Wytham Woods contains over 500 plant species (3). In the ancient and secondary woodlands, ash (Fraxinus excelsior), sycamore (Acer pseudoplatanus) are dominant trees (6) (11), while beech (Fagus sylvatica) and the magnificent pedunculate oak (Quercus robur) are widespread in the plantations (3) (7).
Throughout the woods, brambles (Rubus fruticosus) are common and stunning bluebells (Hyacinthoides non-scripta) may carpet the ground in spring, while bracken (Pteridium aquilinum) flourishes in areas that were formerly common land (4).
The mammal population of Wytham Woods includes fallow deer (Dama dama), roe deer (Capreolus capreolus) and muntjac (Muntiacus reevesi) (3). Although roe deer occur in fairly low densities, numbers of fallow deer and muntjac have increased substantially since the 1970s, which has had a significant effect on the composition and abundance of trees and shrubs within the woods (6) (12).
Wytham Woods is also home to wood mice (Apodemus sylvaticus) (11) and bank voles (Clethrionomys glareolus) (13), and is noted for having the densest population of badgers (Meles meles) in the UK (14).
Birds which breed in Wytham Woods include the distinctive common redstart (Phoenicurus phoenicurus) (3), the much-studied great tit (Parus major) (15), and the red-breasted robin (Erithacus rubecula) (12).
It is also home to the tawny owl (Strix aluco) and barn owl (Tyto alba), which feed on the wood mice and bank voles (10) (13). Both of these owls, like many other birds found in Wytham, depend wholly or partly on dead or dying trees within the woodland for their nest sites (13).
Reptiles and amphibians
Smooth newts (Triturus vulgaris) and common frogs (Rana temporaria) may be spotted in the ponds within the woodlands, while grass snakes (Natrix natrix) and slow worms (Anguis fragilis) have been recorded from open areas (4).

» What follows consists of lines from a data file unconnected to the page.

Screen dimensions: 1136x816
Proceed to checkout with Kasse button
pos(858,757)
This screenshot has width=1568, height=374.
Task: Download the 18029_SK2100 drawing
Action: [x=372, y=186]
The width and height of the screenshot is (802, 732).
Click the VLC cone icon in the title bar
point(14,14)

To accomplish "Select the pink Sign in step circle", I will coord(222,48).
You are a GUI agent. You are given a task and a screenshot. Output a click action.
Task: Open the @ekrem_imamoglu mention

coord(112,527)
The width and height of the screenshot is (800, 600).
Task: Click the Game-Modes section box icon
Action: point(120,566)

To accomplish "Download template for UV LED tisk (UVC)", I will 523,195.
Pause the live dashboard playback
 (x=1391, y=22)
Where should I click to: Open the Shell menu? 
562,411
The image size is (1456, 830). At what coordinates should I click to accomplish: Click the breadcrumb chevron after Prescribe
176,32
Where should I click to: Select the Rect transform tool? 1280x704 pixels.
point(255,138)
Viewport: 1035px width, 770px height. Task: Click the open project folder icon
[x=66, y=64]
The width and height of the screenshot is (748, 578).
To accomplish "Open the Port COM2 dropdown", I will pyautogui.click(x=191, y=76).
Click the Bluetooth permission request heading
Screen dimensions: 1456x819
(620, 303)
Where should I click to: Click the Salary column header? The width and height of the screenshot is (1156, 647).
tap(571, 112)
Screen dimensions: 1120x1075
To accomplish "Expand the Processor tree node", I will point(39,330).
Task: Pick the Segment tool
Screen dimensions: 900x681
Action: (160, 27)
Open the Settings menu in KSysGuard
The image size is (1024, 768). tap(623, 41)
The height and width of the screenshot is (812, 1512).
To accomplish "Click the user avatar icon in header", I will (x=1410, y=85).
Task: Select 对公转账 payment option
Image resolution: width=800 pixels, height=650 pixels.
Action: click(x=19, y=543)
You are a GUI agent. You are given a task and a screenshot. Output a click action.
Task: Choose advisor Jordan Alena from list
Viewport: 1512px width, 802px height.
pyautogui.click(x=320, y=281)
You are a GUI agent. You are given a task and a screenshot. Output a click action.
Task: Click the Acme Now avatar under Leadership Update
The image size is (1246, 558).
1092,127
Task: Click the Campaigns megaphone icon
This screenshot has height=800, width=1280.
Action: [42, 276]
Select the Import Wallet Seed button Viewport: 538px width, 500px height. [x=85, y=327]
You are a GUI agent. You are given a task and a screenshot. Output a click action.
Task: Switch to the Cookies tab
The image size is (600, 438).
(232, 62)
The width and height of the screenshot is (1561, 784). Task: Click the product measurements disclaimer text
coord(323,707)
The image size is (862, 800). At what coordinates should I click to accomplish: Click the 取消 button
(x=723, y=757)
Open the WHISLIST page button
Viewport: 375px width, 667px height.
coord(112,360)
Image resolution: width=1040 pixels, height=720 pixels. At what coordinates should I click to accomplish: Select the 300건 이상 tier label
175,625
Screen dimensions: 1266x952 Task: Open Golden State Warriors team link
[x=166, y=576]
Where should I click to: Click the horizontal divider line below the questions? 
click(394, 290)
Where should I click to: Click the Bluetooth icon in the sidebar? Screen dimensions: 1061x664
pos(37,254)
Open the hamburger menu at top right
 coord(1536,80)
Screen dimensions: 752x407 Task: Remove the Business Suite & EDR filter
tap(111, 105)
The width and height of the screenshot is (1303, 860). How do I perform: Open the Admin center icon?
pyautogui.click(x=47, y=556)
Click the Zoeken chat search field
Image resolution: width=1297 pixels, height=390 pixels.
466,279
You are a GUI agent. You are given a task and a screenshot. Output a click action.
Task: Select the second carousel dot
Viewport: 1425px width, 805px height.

The insect fauna of Wytham Woods is extremely diverse (3). This includes over 800 butterfly and moth species, such as the uncommon wood white butterfly (Leptidea sinapis), and around 900 species of beetle, 13 of which are nationally rare (3).
Around one third of all British spider species, about 200 species, occur in the woods (3), such as the agile, predatory wolf spider (Pardosa amentata) (16), as well as 700 species of bees, wasps and ants (3), including the yellow meadow ant (Lasius flavus) whose mounds dot Wytham’s grasslands (4).